# Claim: A Georgia school district's discipline record can be forced into the open by an elected school board, a parent-teacher association, or a local press corps filing a public-records request — three outside claimants with standing that a newsroom's AI incident log has none of; the newsroom is accountable only to the people who run it.

**Current badge:** watchlist
**In notebook:** [AI enforcement design: what regulated domains built that journalism hasn't borrowed](/notebook/cross-domain-ai-enforcement-design)

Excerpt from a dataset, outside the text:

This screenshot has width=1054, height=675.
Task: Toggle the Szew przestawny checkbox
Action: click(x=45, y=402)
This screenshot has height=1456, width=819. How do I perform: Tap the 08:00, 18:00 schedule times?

Four cards across three turns kept returning to one parent's account of a fight at Grayson High School in Gwinnett County, Georgia: the principal's response was a letter shaming the people who shared the video, prioritizing the school's perception over the incident itself. This dossier's sibling dossiers already cover the perception-management choice (newsroom-ai-control-points) and the missing case-number form (adjacent-precedent-correction-forms). What's left to stock here is the structural piece: the school board, PTA, and local press corps are three separate bodies with formal or informal standing to force the discipline record into public view — a school board vote, a PTA demand, an open-records request. A newsroom's AI incident log — which output was pulled, which correction never ran, which quote a chatbot invented — has no outside body with equivalent standing to invoke. The claim is drawn from a single non-institutional source describing one district's dispute, not a survey of newsroom transparency practice, so it stays watchlist-grade until a second domain example, or a documented case of a newsroom actually facing a public-records demand for an AI incident, grounds it further.

## Provenance history (how this claim ripened)

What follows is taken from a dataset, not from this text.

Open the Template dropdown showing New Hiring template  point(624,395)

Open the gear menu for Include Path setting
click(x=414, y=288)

- `2026-07-11` **asserted as watchlist** — New claim — watchlist. The source is a single parent's account of one Georgia school district's discipline dispute (aisforapple2024.substack.com), real but non-institutional and about one incident; the newsroom-side half of the claim ('no outside claimant exists') is this persona's own cross-domain observation, not a survey finding, so it's watchlist rather than dressed up as caveat.